---------- EXTRAIT DU TEXTE

Jusqu'à 70% de faillites en plus?

Le nombre de faillites pourrait fortement augmenter au cours des prochains mois. ©Photonews

Les mesures de soutien aux entreprises prennent progressivement fin, faisant redouter une explosion du nombre de faillites de PME.

Johan Thijs s'est montré assez explicite à l'occasion de la présentation des résultats semestriels de KBC: si le nombre de faillites a beau sembler limité actuellement, de nombreuses (petites) entreprises seront contraintes de déposer le bilan à partir du début de l'année 2021.

Le groupe KBC évalue ainsi les réductions de valeur sur son portefeuille de crédits à un montant qui se situe entre 800 millions et 1,6 milliard d'euros. ING Belgique et Belfius, des enseignes qui disposent d'une part de marché moindre que KBC, ont quant à elles constitué des provisions supplémentaires de respectivement 338 et 393 millions d'euros pour faire face à la crise.

Actuellement, les défauts de paiement demeurent cependant limités pour les banques. Les mesures temporaires entrées en vigueur à l'occasion du confinement ont permis à de nombreuses PME de garder la tête en dehors de l'eau, mais plusieurs de ces dispositions vont progressivement s'éteindre, ce qui génère certaines craintes quant à la situation économique des prochains mois.

"On commence seulement à voir les premiers effets de la crise", a expliqué Johan Thijs. "Mais c’est probablement au début de l’année prochaine que nous aurons une photographie complète de son impact", a-t-il ajouté, estimant que le retour à la normale n'aura pas lieu avant 2023.

--------------------

Pour chacune des affirmations ci-dessous, indiquez par oui ou par non si elle concorde avec l'article sur les faillites présenté plus haut, en citant mot pour mot le passage qui tranche.
1. KBC estime les réductions de valeur sur son portefeuille de crédits entre 800 millions et 1,6 milliard d'euros.
2. Belfius a constitué des provisions supplémentaires de 338 millions d'euros.
3. Johan Thijs prévoit un retour à la normale dès 2022.

---------- LIGNES EXTRAITES

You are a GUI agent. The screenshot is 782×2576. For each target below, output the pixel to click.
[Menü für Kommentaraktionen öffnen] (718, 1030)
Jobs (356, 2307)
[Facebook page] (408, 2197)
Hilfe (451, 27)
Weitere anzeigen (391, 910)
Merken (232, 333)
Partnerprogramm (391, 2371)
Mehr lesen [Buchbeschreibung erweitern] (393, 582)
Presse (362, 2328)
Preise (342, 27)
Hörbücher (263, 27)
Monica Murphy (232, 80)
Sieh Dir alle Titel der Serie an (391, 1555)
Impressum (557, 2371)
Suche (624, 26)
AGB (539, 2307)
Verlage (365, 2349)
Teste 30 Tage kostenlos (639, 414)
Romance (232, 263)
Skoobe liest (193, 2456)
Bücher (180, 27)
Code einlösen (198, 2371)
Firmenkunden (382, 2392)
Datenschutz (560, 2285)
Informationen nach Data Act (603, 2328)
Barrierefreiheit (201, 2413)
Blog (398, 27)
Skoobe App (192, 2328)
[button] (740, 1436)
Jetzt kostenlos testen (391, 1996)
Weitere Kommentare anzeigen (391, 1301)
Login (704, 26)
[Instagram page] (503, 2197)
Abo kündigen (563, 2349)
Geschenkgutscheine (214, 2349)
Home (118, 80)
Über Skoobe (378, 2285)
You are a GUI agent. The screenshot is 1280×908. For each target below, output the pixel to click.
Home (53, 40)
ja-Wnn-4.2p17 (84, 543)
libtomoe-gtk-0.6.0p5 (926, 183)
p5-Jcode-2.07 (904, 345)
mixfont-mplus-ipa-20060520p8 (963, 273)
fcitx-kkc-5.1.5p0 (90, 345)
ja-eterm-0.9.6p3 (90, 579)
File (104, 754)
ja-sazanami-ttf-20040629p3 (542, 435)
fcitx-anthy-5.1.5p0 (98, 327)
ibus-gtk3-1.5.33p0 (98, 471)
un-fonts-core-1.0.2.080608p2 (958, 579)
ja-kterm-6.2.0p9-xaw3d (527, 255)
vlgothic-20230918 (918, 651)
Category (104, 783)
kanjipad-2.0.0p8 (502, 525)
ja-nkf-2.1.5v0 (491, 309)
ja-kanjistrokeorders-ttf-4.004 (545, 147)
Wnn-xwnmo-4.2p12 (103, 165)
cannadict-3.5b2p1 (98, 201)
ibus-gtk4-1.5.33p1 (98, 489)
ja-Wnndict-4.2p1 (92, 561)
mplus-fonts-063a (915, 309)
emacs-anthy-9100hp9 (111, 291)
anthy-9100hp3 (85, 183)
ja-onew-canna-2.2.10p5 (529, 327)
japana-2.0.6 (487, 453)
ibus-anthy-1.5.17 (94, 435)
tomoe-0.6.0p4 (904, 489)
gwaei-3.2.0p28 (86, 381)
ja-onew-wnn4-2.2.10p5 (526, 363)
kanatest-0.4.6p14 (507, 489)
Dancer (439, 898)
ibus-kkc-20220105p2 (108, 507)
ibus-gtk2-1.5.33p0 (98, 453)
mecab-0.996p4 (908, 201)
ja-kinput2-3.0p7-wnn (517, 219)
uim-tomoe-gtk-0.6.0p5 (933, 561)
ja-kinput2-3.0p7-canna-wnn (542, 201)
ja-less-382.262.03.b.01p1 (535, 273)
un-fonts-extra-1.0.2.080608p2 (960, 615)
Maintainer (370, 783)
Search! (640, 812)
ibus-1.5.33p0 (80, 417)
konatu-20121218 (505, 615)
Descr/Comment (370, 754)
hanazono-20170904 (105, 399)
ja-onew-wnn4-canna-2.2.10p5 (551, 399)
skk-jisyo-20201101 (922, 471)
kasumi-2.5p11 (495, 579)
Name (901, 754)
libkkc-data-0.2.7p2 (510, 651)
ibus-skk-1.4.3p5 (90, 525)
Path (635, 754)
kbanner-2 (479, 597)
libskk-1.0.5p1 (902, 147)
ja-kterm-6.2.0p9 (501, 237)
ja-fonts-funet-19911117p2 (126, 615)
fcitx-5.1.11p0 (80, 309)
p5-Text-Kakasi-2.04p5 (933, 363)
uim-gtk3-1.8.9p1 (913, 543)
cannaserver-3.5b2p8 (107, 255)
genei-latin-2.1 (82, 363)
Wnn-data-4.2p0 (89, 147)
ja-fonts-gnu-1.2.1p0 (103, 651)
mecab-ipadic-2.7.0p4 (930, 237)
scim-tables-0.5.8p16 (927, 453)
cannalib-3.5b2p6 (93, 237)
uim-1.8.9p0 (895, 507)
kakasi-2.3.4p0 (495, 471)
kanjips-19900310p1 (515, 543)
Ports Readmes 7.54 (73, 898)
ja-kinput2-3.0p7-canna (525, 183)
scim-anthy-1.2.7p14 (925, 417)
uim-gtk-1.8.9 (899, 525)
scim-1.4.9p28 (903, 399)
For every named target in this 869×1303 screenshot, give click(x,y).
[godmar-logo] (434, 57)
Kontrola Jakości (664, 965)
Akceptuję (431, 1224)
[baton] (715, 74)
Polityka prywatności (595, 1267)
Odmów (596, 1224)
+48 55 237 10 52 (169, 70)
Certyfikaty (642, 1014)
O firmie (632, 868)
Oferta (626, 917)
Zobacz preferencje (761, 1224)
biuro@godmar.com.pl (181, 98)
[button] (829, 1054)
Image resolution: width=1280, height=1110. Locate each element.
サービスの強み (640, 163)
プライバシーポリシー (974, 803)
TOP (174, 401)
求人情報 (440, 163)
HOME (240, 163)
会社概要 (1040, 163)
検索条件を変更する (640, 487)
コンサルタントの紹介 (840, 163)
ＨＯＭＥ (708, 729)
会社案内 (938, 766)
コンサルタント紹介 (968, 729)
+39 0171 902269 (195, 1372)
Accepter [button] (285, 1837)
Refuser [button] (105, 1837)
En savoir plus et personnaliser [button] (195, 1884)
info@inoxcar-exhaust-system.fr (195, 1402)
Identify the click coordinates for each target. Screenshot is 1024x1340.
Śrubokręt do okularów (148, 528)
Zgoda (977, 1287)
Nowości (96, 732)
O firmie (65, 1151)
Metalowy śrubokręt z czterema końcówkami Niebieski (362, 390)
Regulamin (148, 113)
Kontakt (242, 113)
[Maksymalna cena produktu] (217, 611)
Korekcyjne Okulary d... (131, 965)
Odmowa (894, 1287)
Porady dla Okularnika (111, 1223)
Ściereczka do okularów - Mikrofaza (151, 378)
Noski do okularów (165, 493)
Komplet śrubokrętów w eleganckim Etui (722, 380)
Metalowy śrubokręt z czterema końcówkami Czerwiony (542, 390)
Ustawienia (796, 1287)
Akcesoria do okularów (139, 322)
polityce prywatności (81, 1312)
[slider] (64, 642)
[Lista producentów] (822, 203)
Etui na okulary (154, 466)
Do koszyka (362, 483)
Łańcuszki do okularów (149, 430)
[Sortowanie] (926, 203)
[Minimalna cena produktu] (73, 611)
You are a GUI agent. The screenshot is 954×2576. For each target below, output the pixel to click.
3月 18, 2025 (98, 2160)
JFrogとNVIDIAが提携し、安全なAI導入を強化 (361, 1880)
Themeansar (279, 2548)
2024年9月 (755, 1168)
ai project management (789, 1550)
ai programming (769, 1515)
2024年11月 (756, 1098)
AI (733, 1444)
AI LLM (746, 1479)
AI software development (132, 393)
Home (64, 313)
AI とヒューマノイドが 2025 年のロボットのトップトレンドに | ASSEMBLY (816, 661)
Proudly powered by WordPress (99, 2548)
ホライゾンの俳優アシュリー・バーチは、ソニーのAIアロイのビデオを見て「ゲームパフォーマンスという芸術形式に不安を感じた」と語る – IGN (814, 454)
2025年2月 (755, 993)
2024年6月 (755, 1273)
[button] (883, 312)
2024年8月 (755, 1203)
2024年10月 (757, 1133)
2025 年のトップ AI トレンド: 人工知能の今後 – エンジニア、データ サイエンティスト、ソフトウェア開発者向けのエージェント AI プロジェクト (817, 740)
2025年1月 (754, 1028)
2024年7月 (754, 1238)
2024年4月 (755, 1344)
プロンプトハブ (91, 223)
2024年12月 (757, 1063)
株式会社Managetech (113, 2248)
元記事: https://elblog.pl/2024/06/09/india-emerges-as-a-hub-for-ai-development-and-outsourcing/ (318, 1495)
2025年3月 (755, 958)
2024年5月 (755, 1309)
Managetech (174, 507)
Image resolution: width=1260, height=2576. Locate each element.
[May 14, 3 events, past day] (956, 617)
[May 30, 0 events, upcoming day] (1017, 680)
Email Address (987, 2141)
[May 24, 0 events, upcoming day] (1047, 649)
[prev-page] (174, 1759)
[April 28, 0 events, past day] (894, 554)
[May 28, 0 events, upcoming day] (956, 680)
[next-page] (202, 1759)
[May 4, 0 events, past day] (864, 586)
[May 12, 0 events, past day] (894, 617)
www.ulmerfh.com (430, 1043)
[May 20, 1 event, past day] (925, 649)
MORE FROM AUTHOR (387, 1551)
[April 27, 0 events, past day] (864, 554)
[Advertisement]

--------------------

RÉPONSE ATTENDUE >>
1. Oui : « Le groupe KBC évalue ainsi les réductions de valeur sur son portefeuille de crédits à un montant qui se situe entre 800 millions et 1,6 milliard d'euros. »
2. Non : « ING Belgique et Belfius, des enseignes qui disposent d'une part de marché moindre que KBC, ont quant à elles constitué des provisions supplémentaires de respectivement 338 et 393 millions d'euros »
3. Non : « estimant que le retour à la normale n'aura pas lieu avant 2023 »